If Putin intended to invade Ukraine he would do so as he did with Crimea in 2008 and attempt to achieve some element of surprise. Instead he has made an international public spectacle of amassing six to 10 divisions on the Ukraine border, which every informed person in the world knows is inadequate to defeat and dominate a resistant country of 40 million people.

This is theater: Russia pretends to threaten to be going to war; America pretends to react strongly, the NATO allies send forces to neighboring countries that are not under threat while asserting that they will on no account deploy forces into Ukraine, but will apply sanctions to Russia; some even propose preemptive sanctions against Russia although it has not actually done anything objectionable. (Russia could never be more than moderately inconvenienced by sanctions, especially if China and Germany ignore them.)

The president of Ukraine says a Russian invasion is not imminent.

[...]

Biden knows that Russia is not likely to invade, and he may reason that the reiteration of the NATO position that Ukraine is not now acceptable in NATO can be seized by Putin as a tactical victory, while Biden can claim to have been a forceful defender of the national and alliance interest and of the rights of Ukraine as an underdog nation struggling to become a functioning national democracy, as the tension subsides.

Putin may even be astute enough to know that this is all that could raise Biden's standing among his countrymen and prevent the landslide in favor of the harder-line Trump Republicans, with or without Donald Trump himself.
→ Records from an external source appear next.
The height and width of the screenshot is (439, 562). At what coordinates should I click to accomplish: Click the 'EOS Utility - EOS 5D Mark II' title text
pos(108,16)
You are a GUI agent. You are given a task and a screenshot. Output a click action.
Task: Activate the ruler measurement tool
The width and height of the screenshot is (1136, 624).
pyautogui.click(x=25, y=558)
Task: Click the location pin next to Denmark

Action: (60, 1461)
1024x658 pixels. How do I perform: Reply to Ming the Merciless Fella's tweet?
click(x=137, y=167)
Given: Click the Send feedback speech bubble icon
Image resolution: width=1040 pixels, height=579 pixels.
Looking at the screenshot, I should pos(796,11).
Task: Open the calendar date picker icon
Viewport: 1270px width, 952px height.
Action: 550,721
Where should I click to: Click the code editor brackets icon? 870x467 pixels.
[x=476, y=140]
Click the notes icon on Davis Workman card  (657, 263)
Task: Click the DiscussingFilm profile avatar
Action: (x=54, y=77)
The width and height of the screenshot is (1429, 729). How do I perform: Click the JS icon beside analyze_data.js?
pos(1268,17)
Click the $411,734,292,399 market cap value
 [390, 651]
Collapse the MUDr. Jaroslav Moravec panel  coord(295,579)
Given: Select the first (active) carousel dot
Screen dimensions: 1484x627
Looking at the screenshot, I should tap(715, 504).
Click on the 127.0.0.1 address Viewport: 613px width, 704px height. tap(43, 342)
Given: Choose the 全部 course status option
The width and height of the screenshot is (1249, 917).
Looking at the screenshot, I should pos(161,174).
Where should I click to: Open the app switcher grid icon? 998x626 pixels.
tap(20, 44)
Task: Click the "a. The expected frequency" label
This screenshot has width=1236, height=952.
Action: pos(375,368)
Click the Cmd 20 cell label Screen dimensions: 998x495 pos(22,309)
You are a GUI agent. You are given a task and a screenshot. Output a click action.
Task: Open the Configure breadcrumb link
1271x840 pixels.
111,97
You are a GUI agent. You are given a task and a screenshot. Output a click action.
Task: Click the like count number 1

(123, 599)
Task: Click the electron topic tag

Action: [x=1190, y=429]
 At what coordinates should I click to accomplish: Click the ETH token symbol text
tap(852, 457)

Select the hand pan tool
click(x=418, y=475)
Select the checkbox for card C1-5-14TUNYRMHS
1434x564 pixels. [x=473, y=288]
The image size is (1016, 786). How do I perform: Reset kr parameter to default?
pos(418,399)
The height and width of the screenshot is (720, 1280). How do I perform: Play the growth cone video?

He may even be astute enough to know that an appreciable number of Republicans could embrace, and some audibly have embraced, paleoconservative Republican isolationism, and have attacked any concept of helping defend Ukraine as asinine George W. Bush Iraq-style open-ended warmongering.

[...]

If Russia can be granted an unvexed relationship with the Russian minorities in neighboring countries, even if some borders have to be redrawn, conciliated respectfully but deterred effectively from traditional Russian expansionism and attracted instead by solidarity with the West in the front rank of western nations with such eminent comparative newcomers as Japan, India, and even Germany, the preeminence of the West, as long as we act sensibly and deserve the leadership of the world, will be relatively secure, and we can make arrangements with China from a position of strength.

That's not the way any of that turned out. Nope, didn't age well at all.